LangGraph Response Recording and Resumption

This guide covers streaming responses with recording, resumption, and cancellation so users can reconnect after a disconnect and continue where they left off.

The route stays /response-resumption/ for link stability, but the feature name used in the LangGraph docs is “Response Recording and Resumption.”

For the protocol and behavior model, see Response Recording and Resumption Concepts.

Prerequisites

Starting checkpoint: This guide starts from python/examples/langgraph/doc-checkpoints/03-with-history

Make sure you’ve completed:

Also complete Step 2 in LangGraph Dev Setup (build local memory-service-langchain wheel + UV_FIND_LINKS); this is temporary until the package is released.

Streaming Responses

Checkpoint 05 updates /chat/{conversation_id} to stream the response back to the client using StreamingResponse with MemoryServiceResponseRecordingManager.

New Imports in Checkpoint 05

app.py
from typing import Any

from fastapi import FastAPI, HTTPException, Request
from fastapi.responses import JSONResponse, StreamingResponse
from langchain_openai import ChatOpenAI
from langgraph.graph import START, StateGraph
from langgraph.graph.message import MessagesState
from memory_service_langchain import (
    MemoryServiceCheckpointSaver,
    MemoryServiceHistoryMiddleware,
    MemoryServiceProxy,
    MemoryServiceResponseRecordingManager,
    install_fastapi_authorization_middleware,
    memory_service_scope,
    to_fastapi_response,

What changed: JSONResponse and StreamingResponse are added from fastapi.responses, and MemoryServiceResponseRecordingManager and extract_assistant_text are imported from memory_service_langchain.

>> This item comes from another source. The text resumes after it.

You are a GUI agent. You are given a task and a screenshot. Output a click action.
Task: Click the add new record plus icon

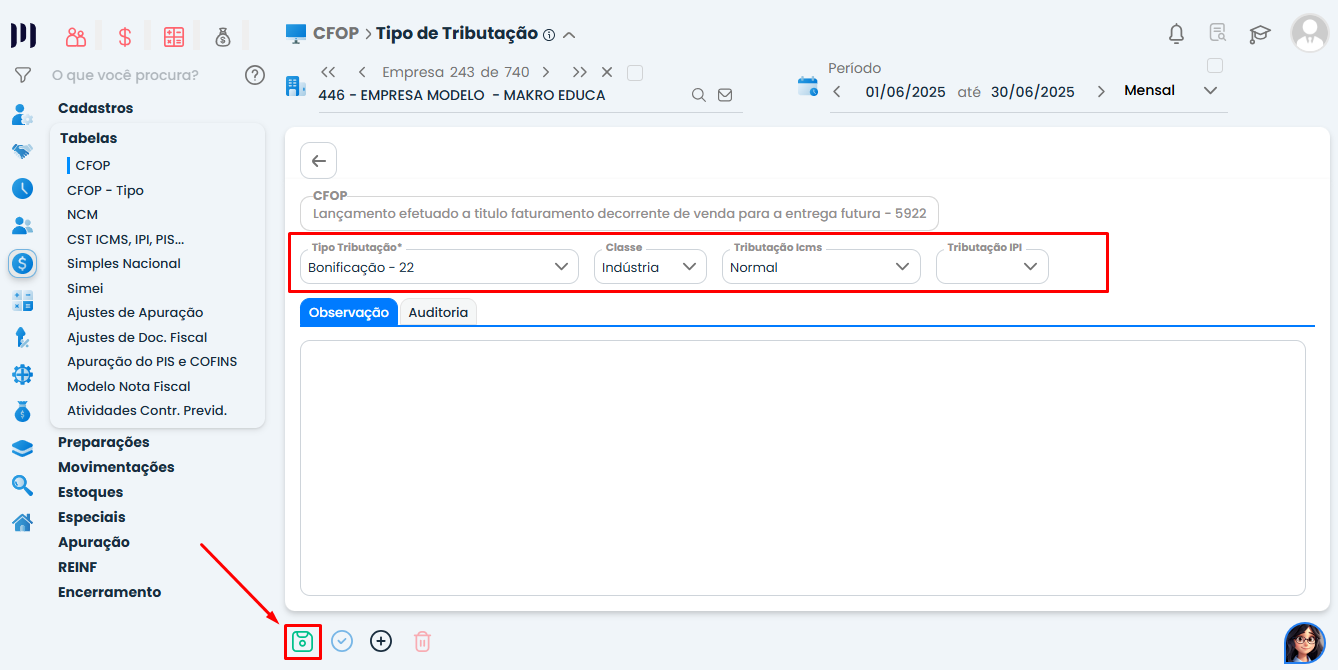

Why: StreamingResponse is needed to return text incrementally rather than buffering the full reply. MemoryServiceResponseRecordingManager tracks the in-progress stream so it can be replayed or canceled from a separate request. extract_assistant_text pulls the final assistant text out of the completed graph.ainvoke() result dict.

What Changes in chat(...)

Checkpoint 05 wraps the chat handler’s response in a StreamingResponse backed by MemoryServiceResponseRecordingManager:

app.py

    if isinstance(content, list):
        for item in content:
            if isinstance(item, str) and item:
                tokens.append(item)
                continue
            if not isinstance(item, dict):
                continue
            for key in ("text", "content", "value"):
                value = item.get(key)
                if isinstance(value, str) and value:
                    tokens.append(value)
                    break
            delta = item.get("delta")
            if isinstance(delta, dict):
                for key in ("text", "content", "value"):
                    value = delta.get(key)
                    if isinstance(value, str) and value:
                        tokens.append(value)
                        break
    return tokens

What changed: The graph is invoked with graph.ainvoke() inside a memory_service_scope block (same as checkpoints 03/04). After the graph completes, extract_assistant_text(result) pulls out the assistant’s reply text. recording_manager.stream(conversation_id, ai_text) registers the text as a resumable stream and yields its tokens, and the endpoint returns a StreamingResponse over that stream.

Why: FastAPI middleware resets authentication context variables in its finally block before the StreamingResponse body is iterated by the server. If the graph ran inside the streaming generator instead, those variables would be None when the checkpoint saver and history middleware make calls to the memory service. Running graph.ainvoke() synchronously within the request context — before the middleware’s finally block runs — ensures authentication is available throughout the graph execution. recording_manager.stream() then provides the streaming and resumption capability without requiring auth at stream time.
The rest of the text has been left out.